KL: Thomas, you describe yourself as an amateur astronomer; and as I understand it, your book “Mr. Olcott’s Skies: An Old Book and A Youthful Obsession” was born from your love of astronomy. So I have to ask the obvious question, how did your fascination with astronomy get started?

TW: As I tell it in Mr. Olcott’s Skies, there isn’t a single thing or event I can point to that explains how I became a stargazer. It was an accidental confluence of many events and experiences that, over a number of years, turned my eyes to the Moon and stars. I was fascinated by all of science and nature as a youngster, but somehow the night sky caught my imagination, and held it most firmly. It never really let go, although I stepped away from star gazing for a regrettable number of years.

KL: I love that you took your passion for the stars and turned it into written form so you could share it with the world. Since then you have written a number of other projects as well. Of all your writing projects, which one are you most proud?

TW: That’s too much like deciding which of our four cats I like best! But if I had to pick, it would be the big guy, Linus. No, wait, you were talking about writing. In that case, I’d have to pick Mr. Olcott’s Skies, my brief memoir regarding star gazing. It was intended for the amateur astronomy niche market but has found a readership beyond that niche. That pleases me to no end!

KL: Rightly so. It’s an incredible feeling to have your heartfelt work appreciated by others. In a similar track as the previous question, please think for a moment about the characters you have written. If you could ‘walk in the shoes’ of one of them for a day, who would it be?

TW: Probably Robert MacGregor, the POV character of The Luck of Han’anga and one of the POV’s in Founders’ Effect. We share a love of horticulture and music, though unlike Robert, I’m no musician. Of course, in a way I’ve lived every day of his life, when you think about it.

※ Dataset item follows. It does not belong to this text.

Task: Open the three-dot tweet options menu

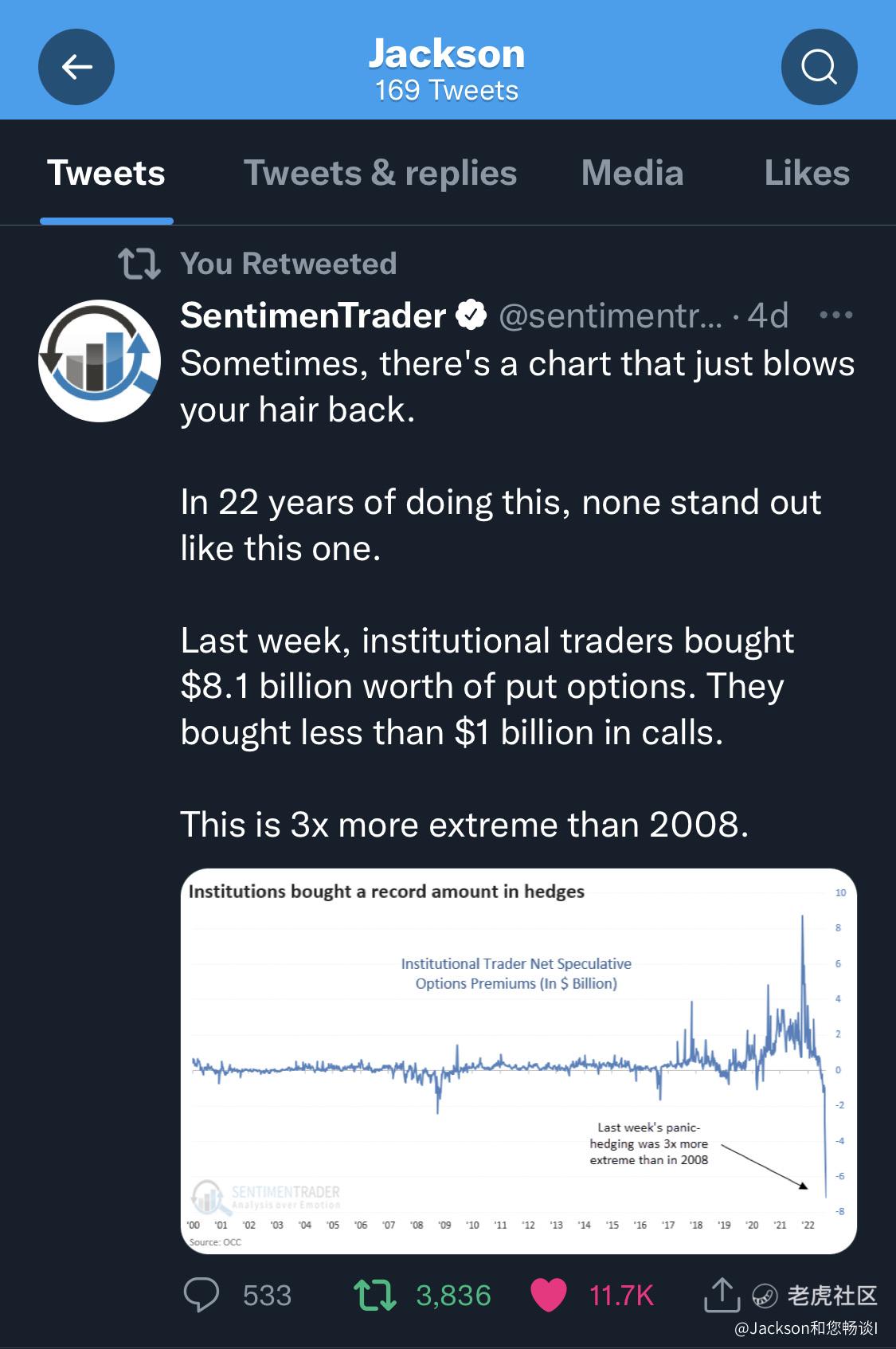Action: (836, 316)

KL: Being a science fiction fan as you are, what is your favorite sci-fi book, movie, or tv show?

TW: Its an answer given by many, but I’d pick The Lord of the Rings. Its message of hope when things seem most hopeless has brought me through some dark times. I’m not a big movie-goer, but the film made from Sagan’s novel Contact immediately comes to mind. The scenes at the end where faith and science prove themselves compatible were amazing. I don’t watch a lot of television, outside of the baseball season, but I did enjoy Stargate SG-1. The ability of that show to depict a plausible alternate reality was simply outstanding.

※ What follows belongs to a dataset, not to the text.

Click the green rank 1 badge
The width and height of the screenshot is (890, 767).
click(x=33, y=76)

KL: Excellent choices! What about authors? Are there any authors you have a soft spot or special respect for?

TW: Isaac Asimov, for one. His anthology The Early Asimov or Eleven Years of Trying made me take short story writing seriously, and inspired me to try to write science fiction of my own. After that, well, this could quickly become an intimidating list! C.J. Cherryh, Ray Bradbury, and Kim Stanley Robinson stand out for science fiction, with Annie Dillard, Edwin Way Teale, and John McPhee as authors I follow in the realm of nonfiction.

KL: If you could go back in time and give advice to your younger self, what would it be?

TW: Ignore the practical advice of your elders and write. Write a lot. And when you aren’t writing, live. Take chances. Travel. Risk getting your feelings hurt. Life sometimes sucks, but you absolutely must take the risks that come of being fully alive. And I’m not talking thrill-seeking, here (I’ll never be a skydiver!), but real-life matters such as relationships, jobs, and the like. I was far too timid in my younger days, when it came to life experiences. So much easier to hide behind books and, later, a typewriter. And having just written that, I wonder if I would listen to myself giving that advice? The younger man I used to be eh, probably not.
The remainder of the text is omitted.